PROBLEM DESCRIPTION – Search the records below for the word "computer". Copy each line where it occurs.

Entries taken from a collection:
● ● ● ● ●

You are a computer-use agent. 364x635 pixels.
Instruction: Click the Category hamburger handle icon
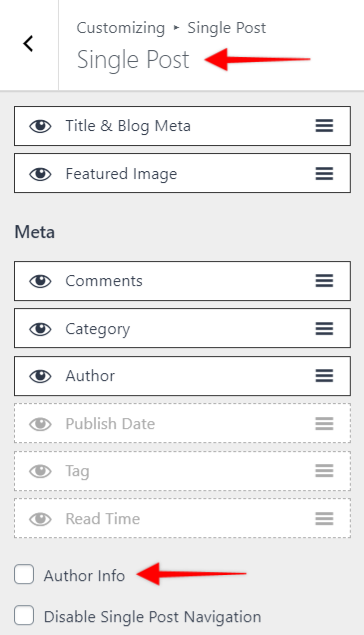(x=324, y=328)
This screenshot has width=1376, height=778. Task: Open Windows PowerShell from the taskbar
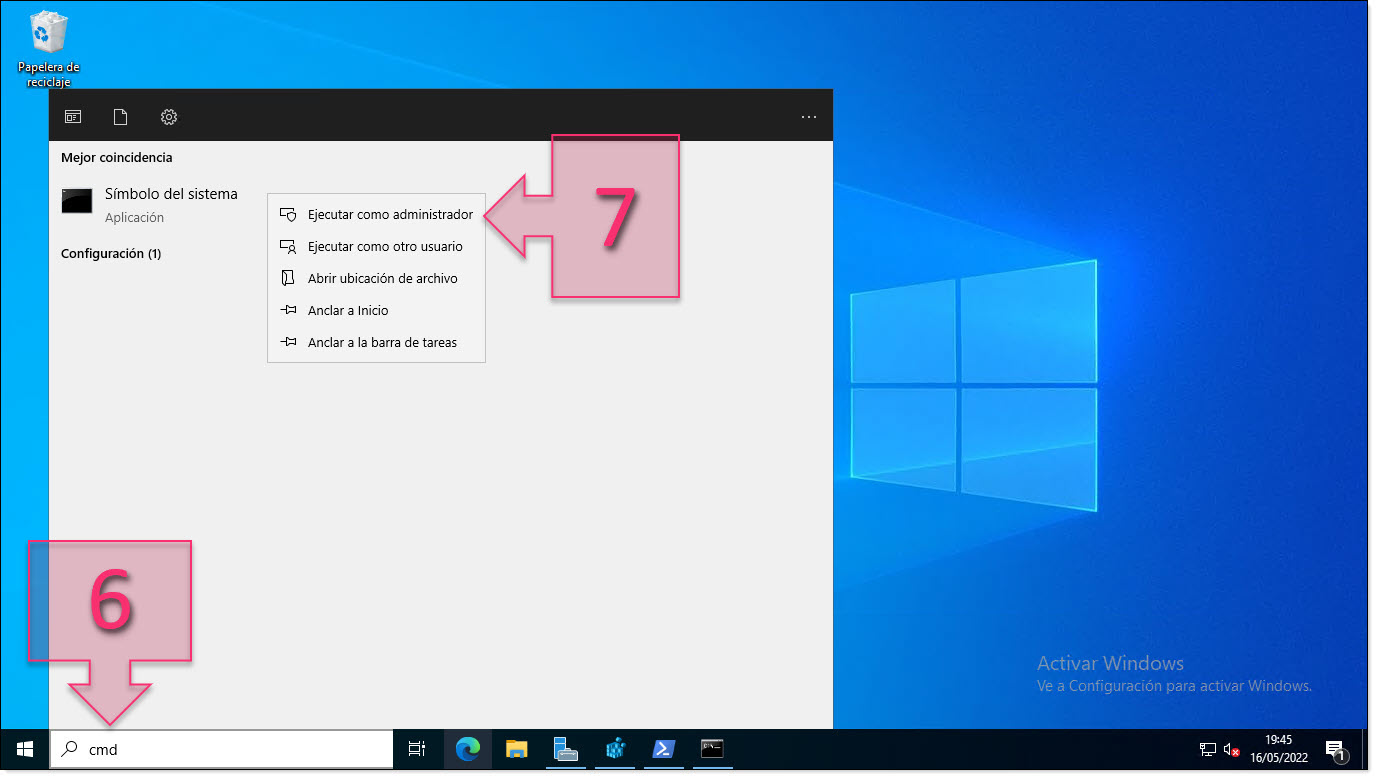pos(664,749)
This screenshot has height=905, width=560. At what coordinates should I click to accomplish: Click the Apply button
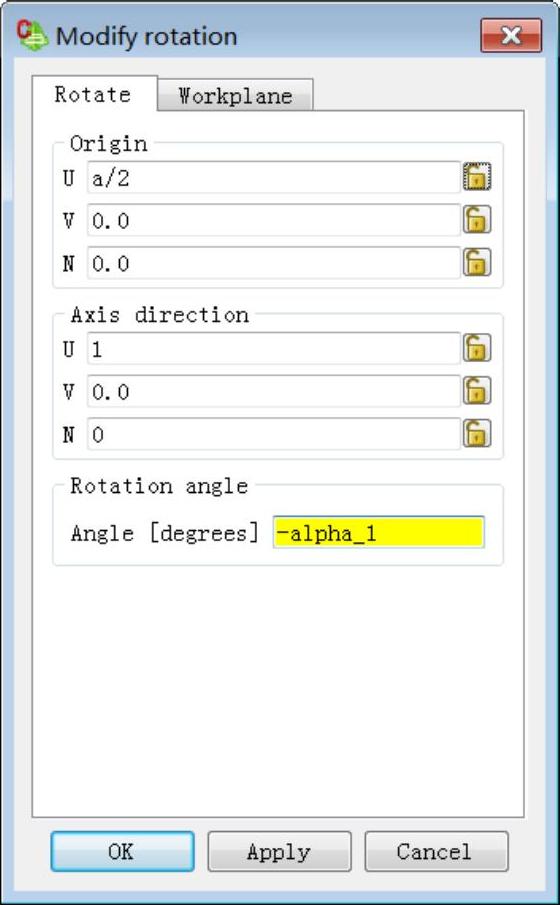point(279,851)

● ● ● ● ●

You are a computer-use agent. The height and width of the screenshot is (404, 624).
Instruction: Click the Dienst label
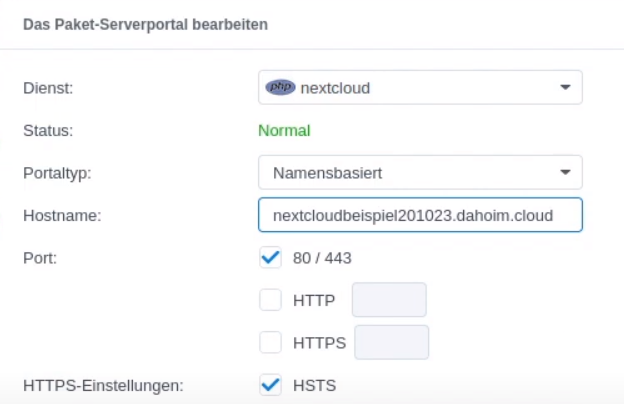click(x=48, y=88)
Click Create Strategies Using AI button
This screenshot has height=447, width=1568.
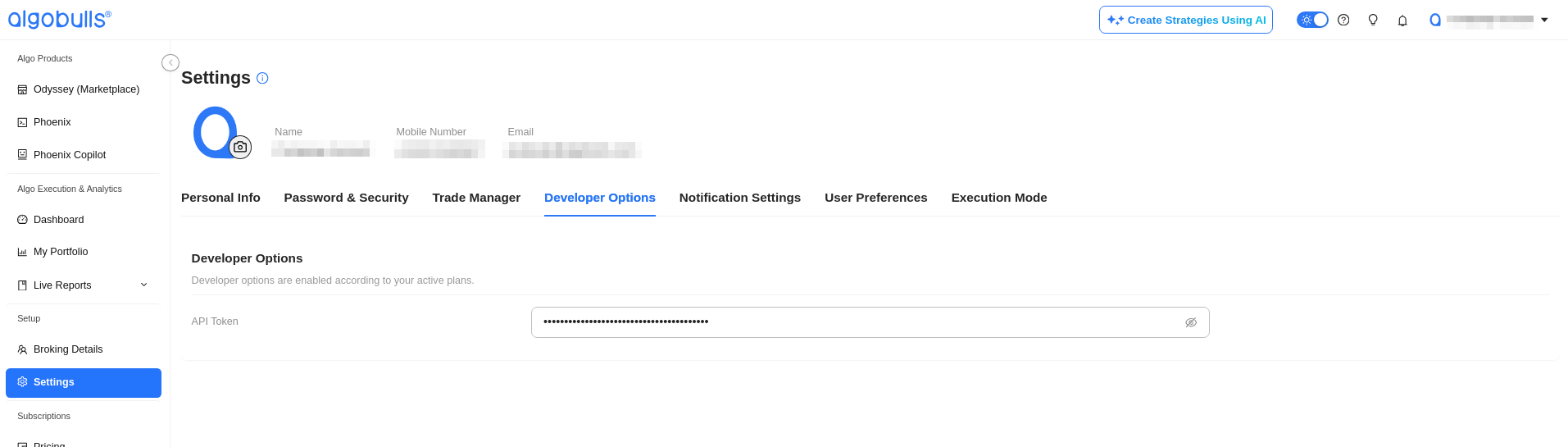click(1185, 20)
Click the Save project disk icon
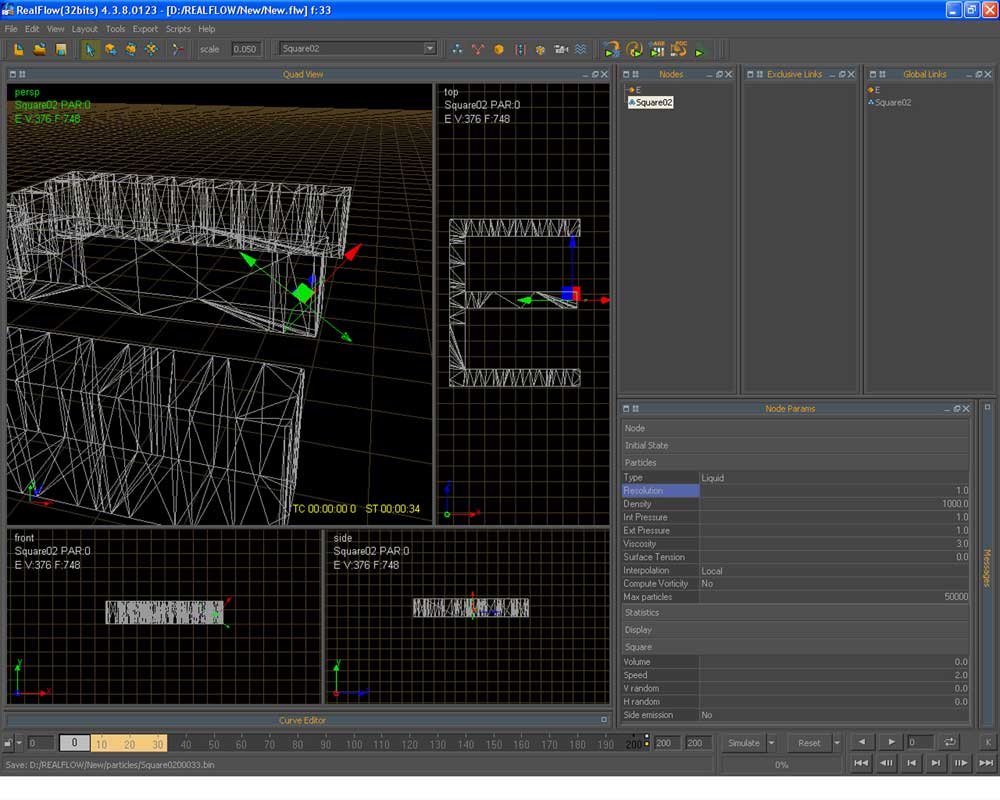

● ● ● ● ●

WRITTEN SOLUTION –
You are a computer-use agent. 364x635 pixels.
You are a computer-use agent. The height and width of the screenshot is (404, 624).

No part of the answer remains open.